Suspecté d’avoir mis le feu à sa propre habitation à Bastogne, un jeune homme de 25 ans vient d’être acquitté par le tribunal correctionnel de Neufchêau. Les faits remontent à septembre 2017, alors que le principal intéressé habitait un immeuble avec sa mère. Les deux occupants étaient absents quand les pompiers sont arrivés pour maîtriser ce qui s’est finalement limité à un début d’incendie.

L’expert descendu sur place a conclu à un incendie criminel, le feu ayant été bouté au mobilier dans plusieurs pièces de manière quasi simultanée. Le fait que le fils soit le dernier à avoir quitté les lieux le désignait comme le principal suspect. "Un début d’incendie avait déjà eu lieu la veille, 30 minutes après le départ de Madame et son fils", soulignait le substitut du procureur dans son réquisitoire. "Le même scénario s’est réitéré le lendemain. La porte avait été verrouillée. L’incendiaire devait donc disposer des clés."

Pour la défense, la mère aurait tout aussi bien pu avoir mis le feu au mobilier avant son départ, quelques minutes plus tôt. Le tribunal a finalement estimé qu’il subsistait un doute. Doute qui doit toujours profiter au prévenu. D’autant qu’aucun élément n’avait été mis en avant pour établir le moindre motif et que le prévenu avait perdu nombre GSM et portable dans l’incendie.

Données recueillies:
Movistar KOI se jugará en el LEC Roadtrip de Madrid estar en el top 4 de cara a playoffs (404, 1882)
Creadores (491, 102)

Consignes d'exercice:
#1 Extrayez de l'article sur l'incendie de Bastogne le passage allant de "Suspecté d’avoir mis" jusqu'à "un début d’incendie.".
#2 D'après l'article sur l'incendie de Bastogne, à quelle conclusion l'expert descendu sur place est-il parvenu ?

Réponses attendues:
#1
Suspecté d’avoir mis le feu à sa propre habitation à Bastogne, un jeune homme de 25 ans vient d’être acquitté par le tribunal correctionnel de Neufchêau. Les faits remontent à septembre 2017, alors que le principal intéressé habitait un immeuble avec sa mère. Les deux occupants étaient absents quand les pompiers sont arrivés pour maîtriser ce qui s’est finalement limité à un début d’incendie.

#2 Il a conclu à un incendie criminel, le feu ayant été bouté au mobilier dans plusieurs pièces de manière quasi simultanée.